* [TASK INSTRUCTIONS] Output exactly the lines from the one with "Click the 47,17% percentage bar" through the last line of the data below, both included, and nothing more.

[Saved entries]

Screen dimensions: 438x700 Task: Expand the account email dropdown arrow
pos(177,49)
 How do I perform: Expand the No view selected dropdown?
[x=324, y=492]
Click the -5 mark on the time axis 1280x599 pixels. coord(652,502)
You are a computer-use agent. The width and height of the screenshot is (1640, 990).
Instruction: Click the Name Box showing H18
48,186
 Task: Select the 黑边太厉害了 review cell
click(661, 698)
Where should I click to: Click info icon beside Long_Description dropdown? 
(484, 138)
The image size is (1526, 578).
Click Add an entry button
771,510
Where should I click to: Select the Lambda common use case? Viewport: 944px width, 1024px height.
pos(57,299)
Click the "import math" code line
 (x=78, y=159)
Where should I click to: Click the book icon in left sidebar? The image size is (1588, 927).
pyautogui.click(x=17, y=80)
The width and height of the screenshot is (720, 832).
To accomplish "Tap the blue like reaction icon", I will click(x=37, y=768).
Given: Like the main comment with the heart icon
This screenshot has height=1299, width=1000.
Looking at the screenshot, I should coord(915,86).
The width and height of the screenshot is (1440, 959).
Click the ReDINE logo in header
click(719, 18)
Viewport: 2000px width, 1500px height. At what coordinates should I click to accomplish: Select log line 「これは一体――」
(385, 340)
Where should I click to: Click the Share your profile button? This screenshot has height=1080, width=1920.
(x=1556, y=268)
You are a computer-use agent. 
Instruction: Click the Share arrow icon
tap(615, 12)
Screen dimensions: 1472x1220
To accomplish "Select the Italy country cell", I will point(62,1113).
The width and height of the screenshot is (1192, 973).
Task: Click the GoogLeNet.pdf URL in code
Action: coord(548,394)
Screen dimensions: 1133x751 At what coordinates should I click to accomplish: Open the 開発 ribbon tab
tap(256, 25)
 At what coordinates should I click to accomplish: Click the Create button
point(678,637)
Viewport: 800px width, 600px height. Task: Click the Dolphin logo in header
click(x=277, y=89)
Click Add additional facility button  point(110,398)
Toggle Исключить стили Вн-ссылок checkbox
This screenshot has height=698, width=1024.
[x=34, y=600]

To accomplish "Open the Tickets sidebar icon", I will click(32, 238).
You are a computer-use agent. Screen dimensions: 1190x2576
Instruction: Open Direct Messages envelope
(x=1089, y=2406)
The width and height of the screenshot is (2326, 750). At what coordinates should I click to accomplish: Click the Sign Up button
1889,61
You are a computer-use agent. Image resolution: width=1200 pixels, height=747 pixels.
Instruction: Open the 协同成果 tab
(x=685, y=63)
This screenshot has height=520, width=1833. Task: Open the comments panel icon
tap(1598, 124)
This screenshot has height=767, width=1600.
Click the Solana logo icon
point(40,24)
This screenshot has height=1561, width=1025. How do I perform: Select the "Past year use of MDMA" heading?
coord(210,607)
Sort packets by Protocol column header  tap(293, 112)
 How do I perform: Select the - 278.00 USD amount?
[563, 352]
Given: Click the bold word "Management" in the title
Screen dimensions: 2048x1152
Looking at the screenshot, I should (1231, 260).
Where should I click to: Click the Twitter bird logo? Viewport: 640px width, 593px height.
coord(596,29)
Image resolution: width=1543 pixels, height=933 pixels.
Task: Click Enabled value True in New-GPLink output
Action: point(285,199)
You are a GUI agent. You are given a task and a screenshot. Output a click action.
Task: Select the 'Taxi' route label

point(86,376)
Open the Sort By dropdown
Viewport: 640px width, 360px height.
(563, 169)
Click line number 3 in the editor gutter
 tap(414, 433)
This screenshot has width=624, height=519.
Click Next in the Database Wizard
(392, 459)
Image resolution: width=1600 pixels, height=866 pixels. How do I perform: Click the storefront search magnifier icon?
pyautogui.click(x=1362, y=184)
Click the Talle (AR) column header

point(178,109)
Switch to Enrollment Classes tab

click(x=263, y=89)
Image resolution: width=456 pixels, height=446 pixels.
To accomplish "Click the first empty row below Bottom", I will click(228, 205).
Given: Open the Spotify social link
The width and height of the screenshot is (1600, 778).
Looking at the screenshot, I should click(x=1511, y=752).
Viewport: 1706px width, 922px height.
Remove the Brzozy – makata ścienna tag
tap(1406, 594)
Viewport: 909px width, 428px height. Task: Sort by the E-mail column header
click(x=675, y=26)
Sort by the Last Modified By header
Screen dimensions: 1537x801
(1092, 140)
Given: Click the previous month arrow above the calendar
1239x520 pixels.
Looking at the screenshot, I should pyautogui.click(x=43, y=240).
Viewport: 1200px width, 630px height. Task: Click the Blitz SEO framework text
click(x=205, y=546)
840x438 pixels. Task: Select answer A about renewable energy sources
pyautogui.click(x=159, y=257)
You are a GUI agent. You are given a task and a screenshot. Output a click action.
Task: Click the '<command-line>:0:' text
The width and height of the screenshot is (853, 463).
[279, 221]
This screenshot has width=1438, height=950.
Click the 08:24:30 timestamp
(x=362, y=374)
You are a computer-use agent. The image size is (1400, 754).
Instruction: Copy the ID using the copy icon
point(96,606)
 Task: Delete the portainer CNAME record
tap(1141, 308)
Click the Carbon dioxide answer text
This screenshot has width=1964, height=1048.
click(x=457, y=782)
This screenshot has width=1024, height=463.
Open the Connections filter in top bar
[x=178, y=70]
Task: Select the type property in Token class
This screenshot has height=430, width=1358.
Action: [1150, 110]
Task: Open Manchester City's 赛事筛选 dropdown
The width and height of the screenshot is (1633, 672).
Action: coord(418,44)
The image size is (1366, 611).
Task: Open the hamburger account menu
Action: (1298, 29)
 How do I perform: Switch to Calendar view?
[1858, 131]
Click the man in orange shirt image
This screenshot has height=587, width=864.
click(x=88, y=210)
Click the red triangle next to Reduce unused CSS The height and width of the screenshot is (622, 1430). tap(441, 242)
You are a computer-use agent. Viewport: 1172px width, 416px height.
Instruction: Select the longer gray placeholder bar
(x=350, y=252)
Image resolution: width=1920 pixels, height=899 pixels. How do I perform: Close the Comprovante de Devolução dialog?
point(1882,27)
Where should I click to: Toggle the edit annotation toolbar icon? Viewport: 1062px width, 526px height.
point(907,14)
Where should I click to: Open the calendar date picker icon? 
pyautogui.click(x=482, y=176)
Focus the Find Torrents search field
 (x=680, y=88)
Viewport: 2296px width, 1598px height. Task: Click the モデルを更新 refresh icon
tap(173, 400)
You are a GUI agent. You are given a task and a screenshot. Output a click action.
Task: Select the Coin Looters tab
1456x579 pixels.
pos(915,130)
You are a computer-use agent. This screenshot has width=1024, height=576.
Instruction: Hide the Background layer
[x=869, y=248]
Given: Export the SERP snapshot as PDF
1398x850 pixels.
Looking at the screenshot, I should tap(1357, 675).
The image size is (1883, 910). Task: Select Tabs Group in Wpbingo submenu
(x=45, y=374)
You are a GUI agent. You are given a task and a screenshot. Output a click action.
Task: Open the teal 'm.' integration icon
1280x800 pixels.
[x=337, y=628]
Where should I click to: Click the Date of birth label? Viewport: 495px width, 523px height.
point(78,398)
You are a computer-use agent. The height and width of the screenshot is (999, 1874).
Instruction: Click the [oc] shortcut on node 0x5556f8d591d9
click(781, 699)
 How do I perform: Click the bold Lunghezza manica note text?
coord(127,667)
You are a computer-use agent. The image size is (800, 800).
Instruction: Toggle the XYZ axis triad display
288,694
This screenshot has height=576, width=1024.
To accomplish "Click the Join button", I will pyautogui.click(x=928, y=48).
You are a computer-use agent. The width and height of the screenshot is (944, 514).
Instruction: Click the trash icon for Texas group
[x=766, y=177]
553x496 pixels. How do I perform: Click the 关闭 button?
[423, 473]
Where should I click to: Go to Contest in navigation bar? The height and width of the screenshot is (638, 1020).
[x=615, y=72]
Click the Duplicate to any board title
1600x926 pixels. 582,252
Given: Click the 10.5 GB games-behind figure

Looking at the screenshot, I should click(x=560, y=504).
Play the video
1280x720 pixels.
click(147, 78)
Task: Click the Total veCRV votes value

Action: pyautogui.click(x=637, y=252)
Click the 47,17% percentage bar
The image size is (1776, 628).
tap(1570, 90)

* [RESULT FOR THIS TASK]
Click the 47,17% percentage bar
The image size is (1776, 628).
tap(1570, 90)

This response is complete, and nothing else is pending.